WORK ITEM: Where does the string "value" appear in the material? Copy each line that holds it.

SUPPLIED INFORMATION:
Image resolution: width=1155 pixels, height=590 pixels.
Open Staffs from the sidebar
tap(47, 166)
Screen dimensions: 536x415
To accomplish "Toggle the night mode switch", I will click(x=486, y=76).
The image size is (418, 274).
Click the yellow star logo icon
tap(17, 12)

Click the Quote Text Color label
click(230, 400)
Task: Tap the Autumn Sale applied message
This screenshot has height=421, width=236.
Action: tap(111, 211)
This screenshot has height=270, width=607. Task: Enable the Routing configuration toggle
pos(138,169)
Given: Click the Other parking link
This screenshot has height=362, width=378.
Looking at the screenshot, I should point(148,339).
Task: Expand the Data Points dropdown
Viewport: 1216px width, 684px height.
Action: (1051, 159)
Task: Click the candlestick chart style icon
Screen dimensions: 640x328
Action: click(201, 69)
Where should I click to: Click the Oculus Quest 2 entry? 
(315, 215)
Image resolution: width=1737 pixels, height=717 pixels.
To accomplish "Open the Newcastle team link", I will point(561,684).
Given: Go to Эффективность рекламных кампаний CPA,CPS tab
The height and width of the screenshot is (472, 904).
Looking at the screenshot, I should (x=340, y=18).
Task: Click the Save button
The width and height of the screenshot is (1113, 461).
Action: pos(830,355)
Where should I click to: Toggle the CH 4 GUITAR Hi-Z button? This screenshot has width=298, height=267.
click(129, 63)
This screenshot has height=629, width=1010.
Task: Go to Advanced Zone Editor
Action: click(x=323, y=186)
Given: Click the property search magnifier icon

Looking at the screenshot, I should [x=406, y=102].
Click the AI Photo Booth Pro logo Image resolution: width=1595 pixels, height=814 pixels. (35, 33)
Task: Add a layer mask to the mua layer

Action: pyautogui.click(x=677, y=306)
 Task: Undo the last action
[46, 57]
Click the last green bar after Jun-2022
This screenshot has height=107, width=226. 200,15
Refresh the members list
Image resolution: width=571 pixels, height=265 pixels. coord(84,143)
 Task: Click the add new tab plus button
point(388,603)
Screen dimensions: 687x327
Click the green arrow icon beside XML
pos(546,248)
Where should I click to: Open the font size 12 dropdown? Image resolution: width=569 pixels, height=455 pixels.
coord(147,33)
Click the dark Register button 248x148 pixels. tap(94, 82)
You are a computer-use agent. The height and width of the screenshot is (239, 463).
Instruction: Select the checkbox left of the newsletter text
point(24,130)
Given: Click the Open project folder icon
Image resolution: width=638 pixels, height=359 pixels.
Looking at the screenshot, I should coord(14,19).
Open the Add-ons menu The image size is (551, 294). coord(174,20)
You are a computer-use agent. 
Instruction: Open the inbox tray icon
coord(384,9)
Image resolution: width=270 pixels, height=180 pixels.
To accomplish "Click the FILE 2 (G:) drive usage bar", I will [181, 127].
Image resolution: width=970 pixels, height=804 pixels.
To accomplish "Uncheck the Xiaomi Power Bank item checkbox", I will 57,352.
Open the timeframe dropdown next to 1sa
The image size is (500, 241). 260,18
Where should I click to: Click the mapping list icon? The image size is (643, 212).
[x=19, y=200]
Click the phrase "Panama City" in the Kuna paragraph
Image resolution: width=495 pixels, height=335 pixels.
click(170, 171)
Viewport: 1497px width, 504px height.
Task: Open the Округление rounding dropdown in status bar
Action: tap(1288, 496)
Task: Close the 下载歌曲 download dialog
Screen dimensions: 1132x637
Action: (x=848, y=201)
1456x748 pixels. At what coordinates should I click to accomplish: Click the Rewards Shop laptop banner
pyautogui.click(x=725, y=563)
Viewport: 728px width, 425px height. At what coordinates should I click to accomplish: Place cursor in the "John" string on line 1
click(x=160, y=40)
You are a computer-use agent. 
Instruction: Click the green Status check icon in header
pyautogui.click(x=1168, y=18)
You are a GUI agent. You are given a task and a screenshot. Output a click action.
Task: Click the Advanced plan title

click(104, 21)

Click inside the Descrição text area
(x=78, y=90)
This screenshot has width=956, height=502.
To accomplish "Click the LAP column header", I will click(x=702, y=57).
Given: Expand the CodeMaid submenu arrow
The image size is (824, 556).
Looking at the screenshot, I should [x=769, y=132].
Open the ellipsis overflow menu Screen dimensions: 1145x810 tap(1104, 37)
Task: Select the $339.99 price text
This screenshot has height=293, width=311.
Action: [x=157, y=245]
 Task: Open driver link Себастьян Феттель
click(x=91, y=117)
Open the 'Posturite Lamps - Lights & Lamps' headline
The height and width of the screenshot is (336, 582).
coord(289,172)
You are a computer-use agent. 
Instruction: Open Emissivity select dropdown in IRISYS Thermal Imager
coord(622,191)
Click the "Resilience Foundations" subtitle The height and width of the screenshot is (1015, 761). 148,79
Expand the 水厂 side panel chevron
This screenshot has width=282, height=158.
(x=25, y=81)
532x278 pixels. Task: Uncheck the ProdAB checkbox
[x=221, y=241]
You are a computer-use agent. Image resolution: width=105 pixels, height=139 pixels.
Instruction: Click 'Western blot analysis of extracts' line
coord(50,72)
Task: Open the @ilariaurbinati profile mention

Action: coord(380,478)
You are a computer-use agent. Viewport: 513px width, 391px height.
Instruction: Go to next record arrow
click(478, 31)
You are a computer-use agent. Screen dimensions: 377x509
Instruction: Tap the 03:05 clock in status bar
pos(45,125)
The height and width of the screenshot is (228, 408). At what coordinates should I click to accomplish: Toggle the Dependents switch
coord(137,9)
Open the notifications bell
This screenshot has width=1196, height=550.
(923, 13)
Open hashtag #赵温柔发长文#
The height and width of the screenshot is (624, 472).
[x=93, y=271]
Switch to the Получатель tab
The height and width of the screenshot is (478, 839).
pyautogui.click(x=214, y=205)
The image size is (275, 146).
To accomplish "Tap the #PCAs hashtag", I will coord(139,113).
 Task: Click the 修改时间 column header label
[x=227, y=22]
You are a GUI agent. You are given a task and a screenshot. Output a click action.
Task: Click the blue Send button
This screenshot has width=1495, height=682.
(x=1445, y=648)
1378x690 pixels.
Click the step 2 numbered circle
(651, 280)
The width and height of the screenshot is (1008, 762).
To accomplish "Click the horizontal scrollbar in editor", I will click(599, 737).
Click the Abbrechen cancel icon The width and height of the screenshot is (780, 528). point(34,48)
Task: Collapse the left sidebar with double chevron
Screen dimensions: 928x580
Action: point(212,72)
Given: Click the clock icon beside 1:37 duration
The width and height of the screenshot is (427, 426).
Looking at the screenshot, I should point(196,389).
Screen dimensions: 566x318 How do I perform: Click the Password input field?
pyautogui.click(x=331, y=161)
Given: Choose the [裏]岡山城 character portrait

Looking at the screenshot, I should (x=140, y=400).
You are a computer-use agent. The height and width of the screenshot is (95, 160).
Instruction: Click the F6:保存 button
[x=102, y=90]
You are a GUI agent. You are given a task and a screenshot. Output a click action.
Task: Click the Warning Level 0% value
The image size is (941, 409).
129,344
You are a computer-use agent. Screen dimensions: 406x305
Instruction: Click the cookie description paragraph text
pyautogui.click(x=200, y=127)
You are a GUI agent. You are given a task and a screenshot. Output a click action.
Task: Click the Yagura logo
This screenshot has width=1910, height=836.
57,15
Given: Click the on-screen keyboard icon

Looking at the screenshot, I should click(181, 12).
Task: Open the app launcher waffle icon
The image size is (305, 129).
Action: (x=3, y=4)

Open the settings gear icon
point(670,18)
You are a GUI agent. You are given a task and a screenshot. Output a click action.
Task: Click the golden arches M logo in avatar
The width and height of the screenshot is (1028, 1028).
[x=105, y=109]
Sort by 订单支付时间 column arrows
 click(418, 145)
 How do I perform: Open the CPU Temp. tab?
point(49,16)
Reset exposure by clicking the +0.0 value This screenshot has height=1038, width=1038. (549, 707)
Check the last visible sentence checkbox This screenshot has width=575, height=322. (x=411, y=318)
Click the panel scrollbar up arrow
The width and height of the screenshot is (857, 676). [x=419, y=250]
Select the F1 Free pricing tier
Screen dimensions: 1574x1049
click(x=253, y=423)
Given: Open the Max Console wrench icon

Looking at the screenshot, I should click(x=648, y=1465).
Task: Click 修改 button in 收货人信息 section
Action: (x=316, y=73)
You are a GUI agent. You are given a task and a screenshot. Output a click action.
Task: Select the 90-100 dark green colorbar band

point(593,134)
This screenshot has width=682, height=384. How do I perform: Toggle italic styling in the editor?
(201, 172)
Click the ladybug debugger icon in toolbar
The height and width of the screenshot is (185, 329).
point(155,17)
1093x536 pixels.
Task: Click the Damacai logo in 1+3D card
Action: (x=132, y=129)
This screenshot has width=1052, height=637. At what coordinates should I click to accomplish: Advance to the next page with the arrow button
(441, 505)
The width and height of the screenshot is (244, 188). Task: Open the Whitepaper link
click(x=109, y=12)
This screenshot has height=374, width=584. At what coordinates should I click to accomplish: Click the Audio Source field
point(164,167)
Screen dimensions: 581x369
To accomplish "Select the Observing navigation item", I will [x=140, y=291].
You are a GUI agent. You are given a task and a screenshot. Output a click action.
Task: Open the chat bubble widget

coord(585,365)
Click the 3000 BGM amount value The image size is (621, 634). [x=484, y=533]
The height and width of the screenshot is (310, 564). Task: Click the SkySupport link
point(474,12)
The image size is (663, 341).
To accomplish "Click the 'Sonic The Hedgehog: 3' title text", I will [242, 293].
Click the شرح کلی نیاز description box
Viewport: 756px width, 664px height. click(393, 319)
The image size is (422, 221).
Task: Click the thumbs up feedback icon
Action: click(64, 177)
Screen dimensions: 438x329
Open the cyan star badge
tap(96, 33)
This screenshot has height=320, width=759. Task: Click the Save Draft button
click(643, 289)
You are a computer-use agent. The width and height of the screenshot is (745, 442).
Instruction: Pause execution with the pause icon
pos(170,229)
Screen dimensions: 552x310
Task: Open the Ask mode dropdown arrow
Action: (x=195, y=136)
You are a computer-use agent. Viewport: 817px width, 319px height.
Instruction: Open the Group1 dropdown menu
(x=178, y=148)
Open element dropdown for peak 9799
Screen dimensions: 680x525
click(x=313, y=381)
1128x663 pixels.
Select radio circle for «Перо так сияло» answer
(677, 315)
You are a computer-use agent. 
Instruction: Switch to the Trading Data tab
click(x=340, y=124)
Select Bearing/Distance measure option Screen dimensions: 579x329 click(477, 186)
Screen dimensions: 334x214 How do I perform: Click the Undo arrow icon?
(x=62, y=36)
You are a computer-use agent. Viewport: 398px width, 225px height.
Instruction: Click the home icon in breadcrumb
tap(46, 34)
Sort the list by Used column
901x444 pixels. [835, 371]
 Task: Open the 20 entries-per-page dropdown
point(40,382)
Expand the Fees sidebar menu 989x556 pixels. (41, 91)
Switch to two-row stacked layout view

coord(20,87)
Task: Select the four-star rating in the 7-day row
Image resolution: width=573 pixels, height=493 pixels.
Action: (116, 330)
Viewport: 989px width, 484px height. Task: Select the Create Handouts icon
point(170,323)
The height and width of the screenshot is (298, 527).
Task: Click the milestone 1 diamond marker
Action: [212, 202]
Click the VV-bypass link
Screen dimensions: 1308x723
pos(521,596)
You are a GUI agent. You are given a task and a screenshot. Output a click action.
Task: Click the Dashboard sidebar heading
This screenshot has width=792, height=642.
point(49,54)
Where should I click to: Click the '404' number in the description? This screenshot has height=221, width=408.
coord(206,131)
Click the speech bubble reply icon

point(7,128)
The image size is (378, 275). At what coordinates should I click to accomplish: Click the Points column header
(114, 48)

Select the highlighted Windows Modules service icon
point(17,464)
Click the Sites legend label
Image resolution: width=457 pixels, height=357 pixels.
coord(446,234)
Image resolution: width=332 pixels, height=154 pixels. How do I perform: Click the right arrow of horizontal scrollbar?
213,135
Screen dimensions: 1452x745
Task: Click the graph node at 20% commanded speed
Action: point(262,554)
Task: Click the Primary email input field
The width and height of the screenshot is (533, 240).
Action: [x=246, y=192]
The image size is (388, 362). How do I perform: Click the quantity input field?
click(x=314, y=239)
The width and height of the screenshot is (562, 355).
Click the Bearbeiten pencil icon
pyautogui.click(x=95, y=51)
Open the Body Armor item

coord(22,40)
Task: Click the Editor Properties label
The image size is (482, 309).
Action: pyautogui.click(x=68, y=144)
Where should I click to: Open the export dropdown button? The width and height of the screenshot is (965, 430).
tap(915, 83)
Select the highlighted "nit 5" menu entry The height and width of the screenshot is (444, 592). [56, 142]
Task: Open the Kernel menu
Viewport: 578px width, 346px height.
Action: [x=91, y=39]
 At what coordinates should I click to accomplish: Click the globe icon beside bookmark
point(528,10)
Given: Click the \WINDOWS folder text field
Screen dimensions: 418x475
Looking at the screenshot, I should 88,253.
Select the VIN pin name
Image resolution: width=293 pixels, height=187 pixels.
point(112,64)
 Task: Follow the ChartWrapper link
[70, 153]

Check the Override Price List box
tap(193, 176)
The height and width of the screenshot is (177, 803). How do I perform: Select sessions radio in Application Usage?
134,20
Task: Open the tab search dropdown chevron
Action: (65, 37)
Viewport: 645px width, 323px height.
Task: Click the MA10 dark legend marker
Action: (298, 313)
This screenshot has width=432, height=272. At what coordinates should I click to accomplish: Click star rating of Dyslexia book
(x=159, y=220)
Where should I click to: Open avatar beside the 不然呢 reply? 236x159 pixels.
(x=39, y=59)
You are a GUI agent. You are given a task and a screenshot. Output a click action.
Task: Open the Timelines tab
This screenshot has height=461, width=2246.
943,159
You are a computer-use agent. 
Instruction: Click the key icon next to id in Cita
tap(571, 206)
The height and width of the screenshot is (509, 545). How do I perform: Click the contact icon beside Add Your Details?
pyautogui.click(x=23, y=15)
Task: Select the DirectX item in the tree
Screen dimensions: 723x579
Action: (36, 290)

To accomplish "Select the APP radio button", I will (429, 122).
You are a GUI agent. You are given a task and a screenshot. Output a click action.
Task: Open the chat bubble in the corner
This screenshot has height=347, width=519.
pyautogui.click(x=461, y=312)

RESPONSE FOR THIS EXERCISE:
Task: Click the Warning Level 0% value
Reset exposure by clicking the +0.0 value This screenshot has height=1038, width=1038. (549, 707)
Click the 3000 BGM amount value The image size is (621, 634). [x=484, y=533]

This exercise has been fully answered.